During my tenure as a vice president of human resources for a credit union in Maryland, I worked with two human resources generalists on my team. Both were good at their jobs; they each had completed training and certifications in HR. Yet one was exceptional—she had a few more years of experience than the other employee and had gained knowledge and confidence through everyday practice. She was a self-starter who I could give any project to and be confident that the result would be excellent and completed on time.
I remember a conversation we had as we discussed rewards and recognition. She made it clear that she never wanted to be publicly acknowledged, and she also didn’t need constant affirmation that she was doing a good job. She certainly wanted to know if she did something exceptional, or if there was an area she could improve, but she didn’t need daily affirmation. What she really wanted was autonomy to complete her projects and access to growth opportunities and higher-level projects to continue to increase her skills.
The other employee performed well in her position, yet she required a different type of management. She asked more detailed questions, wanted more direction with projects, and requested feedback on her approach to an issue or project more often. She had less experience with the practical application of HR and was still building her confidence. Weekly meetings were the right cadence for this employee so I could provide more detailed feedback and let her know if she was on or off track. She needed more reassurance in her role, so I would check in with her more often. Once given the information and guidance she needed, she would perform tasks and projects very well. While this approach would have felt like micromanagement to my high performing employee, it was the best approach to support the other employee to be successful.
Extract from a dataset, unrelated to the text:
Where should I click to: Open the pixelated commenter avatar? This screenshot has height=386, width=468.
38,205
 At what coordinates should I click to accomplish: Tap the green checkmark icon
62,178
As leaders, we must be able to adjust our style to the individual we are working with to bring out their best performance. There is no “one size fits all” in leadership. Great leaders build a relationship with each employee and flex their style to cultivate success for that individual.
Highly skilled professionals often require a different type of leadership style than more entry level employees.
The following are generalizations—each employee is different and unique, and may be a blend of each of these styles:
Entry level employee: provide clear, step-by-step instructions and guidelines. You may need to check in more frequently, and don’t be surprised if the employee approaches you with more detailed questions. You may need to walk an employee through the process, and it may take more time to train up front. As an employee becomes more confident and capable, move to a more supportive style. Be clear about check-ins and how you expect the employee to communicate with you.
Highly skilled employee: less directive, more supportive. Provide a clear vision, guidelines, or instructions, and then let the employee use their judgment and skills to deliver results. Ask for their opinions and ideas and encourage them to share them. Involve them in important decisions regarding a member or an issue. Give them all the resources and background information to do their job well, and then provide the independence to do the work. Be clear about how much you want to be updated on projects, and then trust the employee to manage the project. Offer support and guidance when asked.
During the pandemic, many credit unions shifted most employees to a virtual model, which required managers to adjust how they measured results. Most of us were accustomed to tracking hours at work. Once employees were working from home, that model wasn’t effective. Many leaders struggled with this, as they were accustomed to measuring an employee’s time in the office rather than results or outcomes. I know several high performing employees who were frustrated when their manager required them to be constantly connected all day instead of trusting they would get the work done independently. High performing employees don’t thrive in an environment of micromanagement and rigid policies. They are successful when given the authority and autonomy to apply their knowledge, skills, and judgment, and are often much more productive than the average employee. Focusing on results and outcomes is the best approach to managing high performers.
As our organizations continue to evolve, and the needs and values of employees shift, leaders will need to foster an environment of support and flexibility when leading teams. Exceptional leaders will learn what will unlock the potential and best performance of each team member and adjust their style to facilitate high performance.